Pois é meu amigo João, infelizmente há muitos a quem parece que lhes saiu a lotaria, o Euromilhões, o que cria excêntricos ;)))))
O poder e o dinheiro que dele advém, é muitíssimas vezes estragado na mão de gente mentecapta e sem qualquer noção de bom gosto e até de educação.

Quando eu fazia algumas coisitas de pintura, pintei uma cena de caça.

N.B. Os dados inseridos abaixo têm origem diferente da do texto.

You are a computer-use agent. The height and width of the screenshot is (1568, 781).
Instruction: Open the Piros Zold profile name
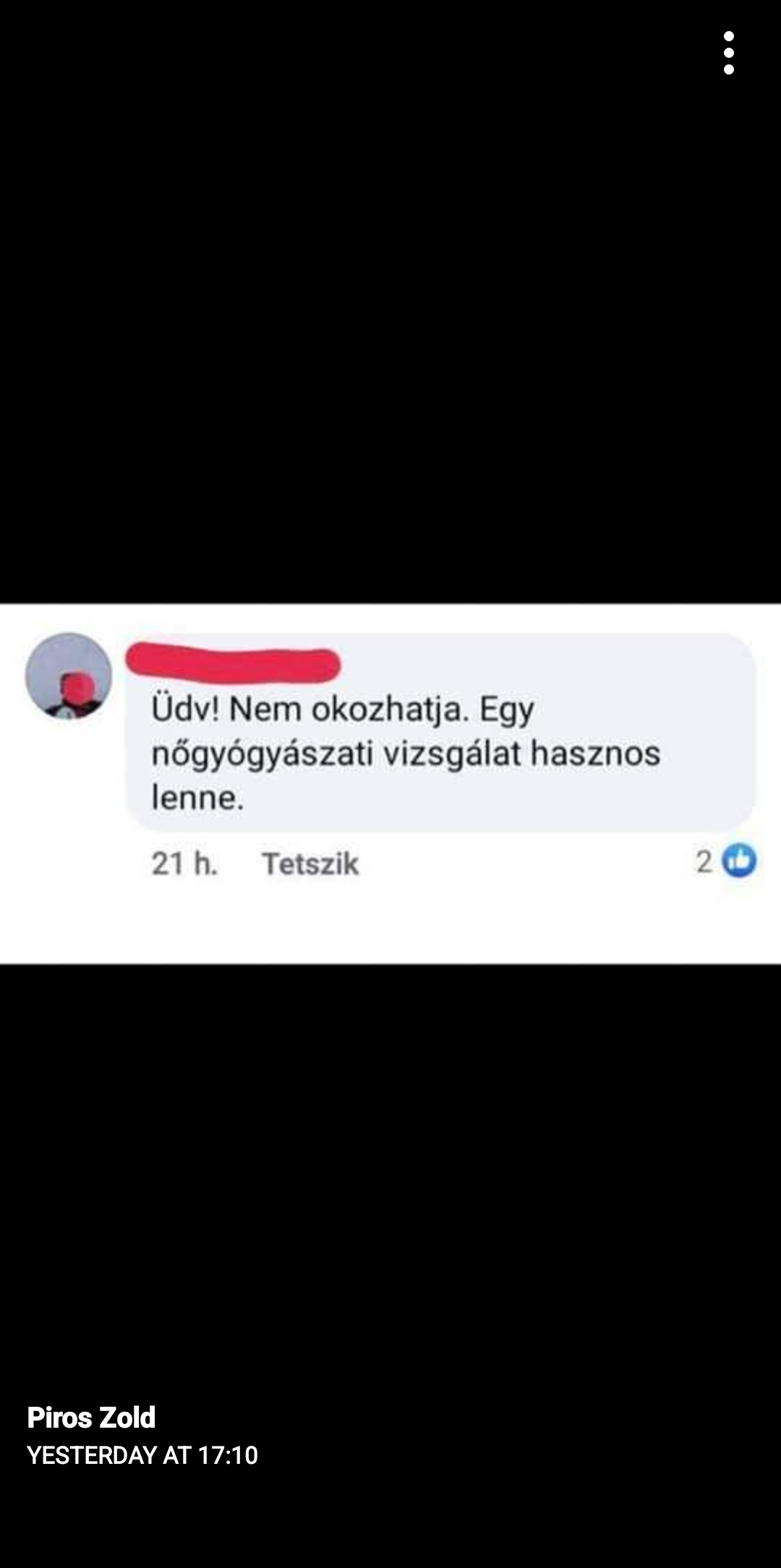coord(91,1417)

Nessa altura eu tinha quadros em algumas lojas de amigas, que me faziam o favor de irem vendendo.
Essa cena de caça foi comprada por um casal espanhol.
Mas havia uma senhora de uma loja perto que tinha ficado com o olho no quadro.
Quando soube que o quadro tinha sido vendido, passou cá por casa para me encomendar um igual.
Eu não consigo pintar nada igual, não se deve, mas há quem o faça.
Disse-lhe que faria algo semelhante.
O que aconteceu, é que a dita senhora quando veio buscar o quadro, disse-me com má cara, que não era de todo igual e que até os patos eram mais magros...
Essa dos patos mais magros nunca mais esquecerei:)))
Moral da história, eu já não lhe vendi o quadro, ela bem que o queria, a um preço mais baixo...se calhar porque tinha que engordar os patos :))))
Disse-lhe então, que quando visse alguma pintura minha que gostasse que comprasse, mas por encomenda nunca mais.
Essa nem sequer era nova rica, era só uma pessoa de de arte nada percebia.

Beijinhos

Fernanda Ferreira - Ná disse...

Amiga Sonhadora,

É sempre com muita alegria que registo que gostam do que publico.
Obrigada amiga.

Beijinhos

Luis disse...

Querida NÁ,
Adorei o conto mas a história da senhora que queria engordar os patos à sua custa deu-me para ficar a rir e a pensar na desfaçatez da dita... Ela há cada uma!!!
Tenho seguido o seu alvitre e tenho ido votar na Ana que vai muito bensinho. É a nossa Amizade a vir ao de cima!
Um beijinho muito amigo

Fernanda Ferreira - Ná disse...

Querido amigo Luís,

É de morrer a rir, não é???
Eu cada vez que me lembro da dos patos magros, desfaço-me a rir.
Na altura não, fiquei danada. As pessoas dizem coisas que nem ao diabo lembra....

A nossa Ana está agora com 443 versus 226, o que me leva a crer que a vitória está assegurada, mas eu continuo a votar e peço o mesmo a todos.
Quem merece mais do que a nossa Ana???